Fehri and Trabelsi were prosecuted as accomplices to Ben Ali, who was toppled in Tunisia’s 2011 uprising and died in 2019, for financial damage to the country’s public television.
Police were unable to locate Fehri to take him into custody, and authorities issued a national search notice.
Rumours circulated that he might have fled the country on a private boat, but Dali said that “for the moment, there is no concrete proof that he has fled abroad.”
Tunisian protesters hold posters depicting Sami Fehri, TV producer and director of Ettounsiya Television, during a demonstration outside Mornaguia jail calling for the liberation of Fehri, in Tunis December 24, 2012. (Reuters)
Fehri had already spent several months in custody in connection to the inquiry in 2013 and also 2019, when authorities banned him from leaving the country.
Ben Ali’s in-laws ran a mafia-like empire that once pocketed a fifth of national private sector profits.
Few have faced justice.
A fabulously wealthy businessman described in a leaked 2008 US diplomatic cable as Ben Ali’s “most notorious family member”, Trabelsi initially fled by yacht to Italy in 2011.
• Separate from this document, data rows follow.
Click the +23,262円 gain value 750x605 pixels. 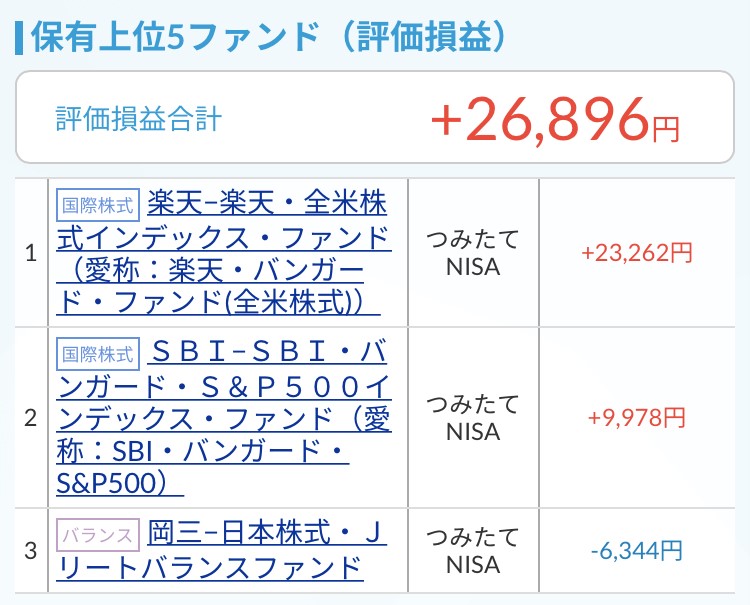point(636,253)
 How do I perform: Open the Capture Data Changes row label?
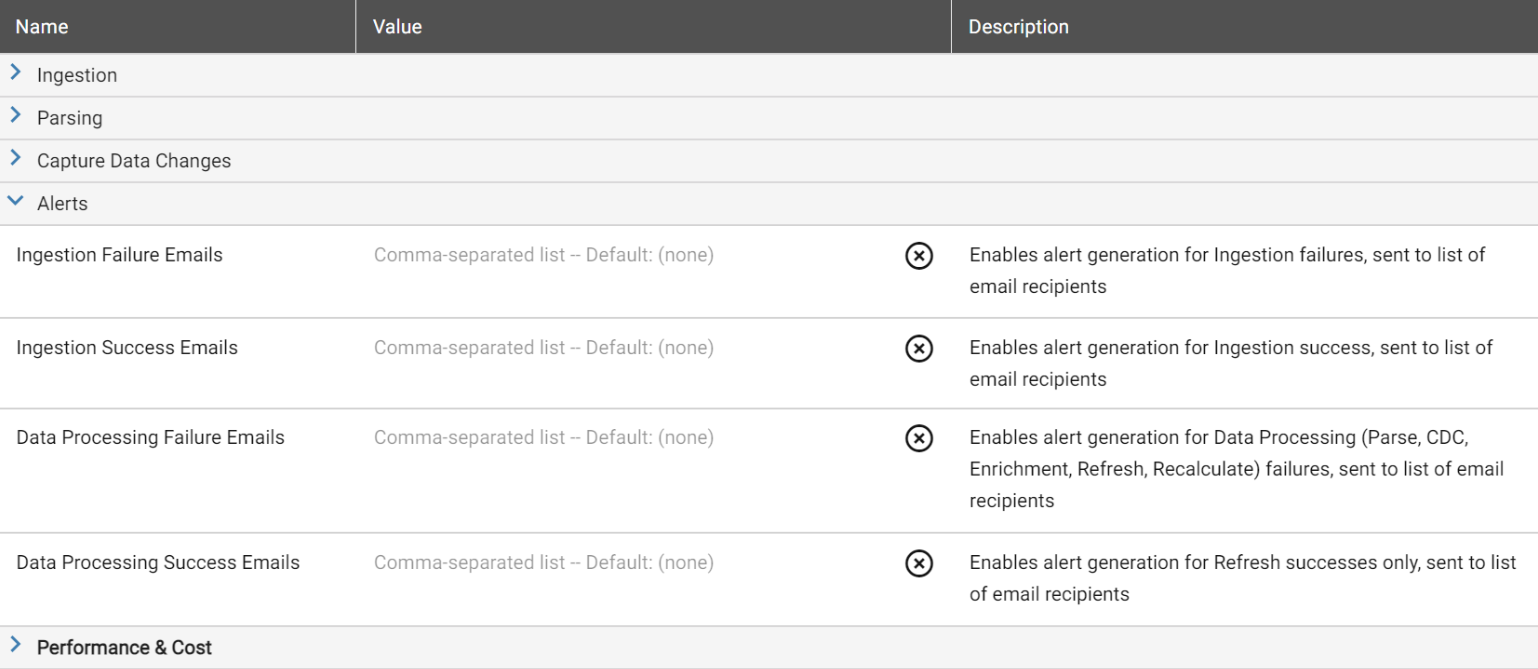click(134, 161)
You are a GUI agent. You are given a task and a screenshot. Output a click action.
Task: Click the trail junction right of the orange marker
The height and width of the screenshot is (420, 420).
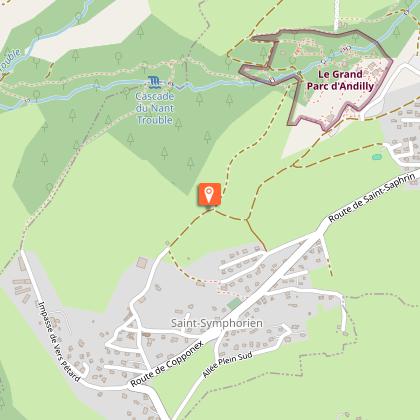[x=247, y=219]
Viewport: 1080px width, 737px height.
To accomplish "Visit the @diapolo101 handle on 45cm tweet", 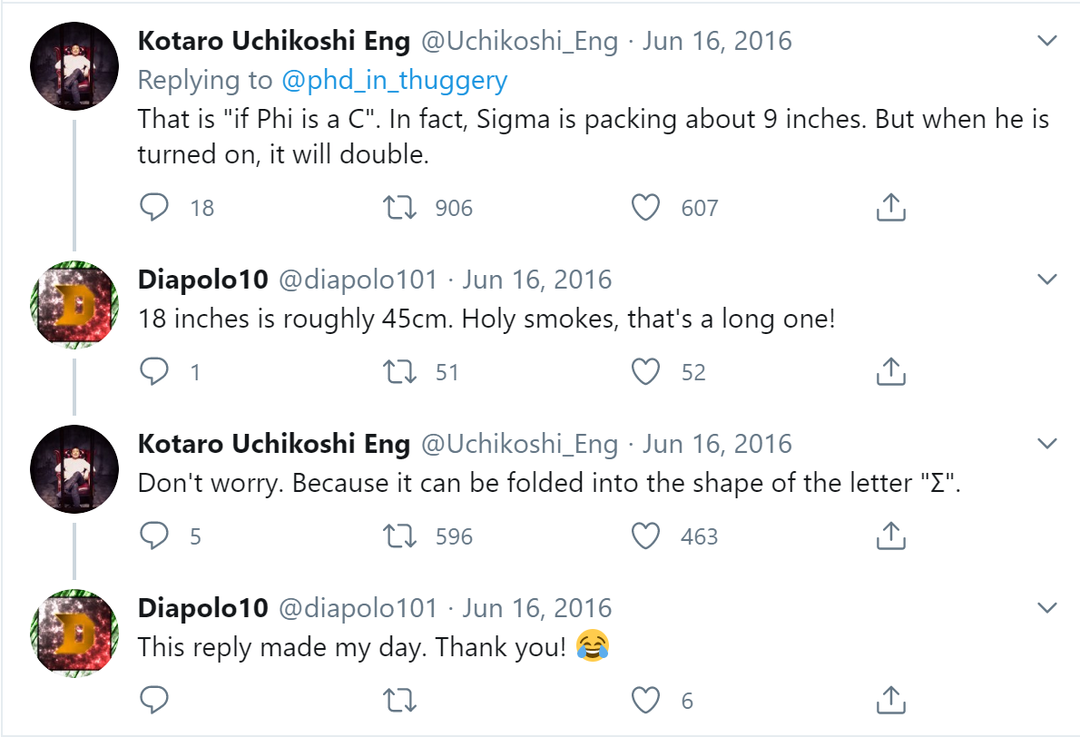I will pos(357,280).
He has been accused of fraud, embezzlement and laundering criminal proceeds.
After three years on the run, he was arrested in March 2019 in the south of France.
In January, a French court rejected Tunisia’s request for his extradition, citing a “real risk of inhumane and degrading treatment.”
Trabelsi had held 51 percent of the shares in Cactus Prod, but authorities seized his stake after the uprising.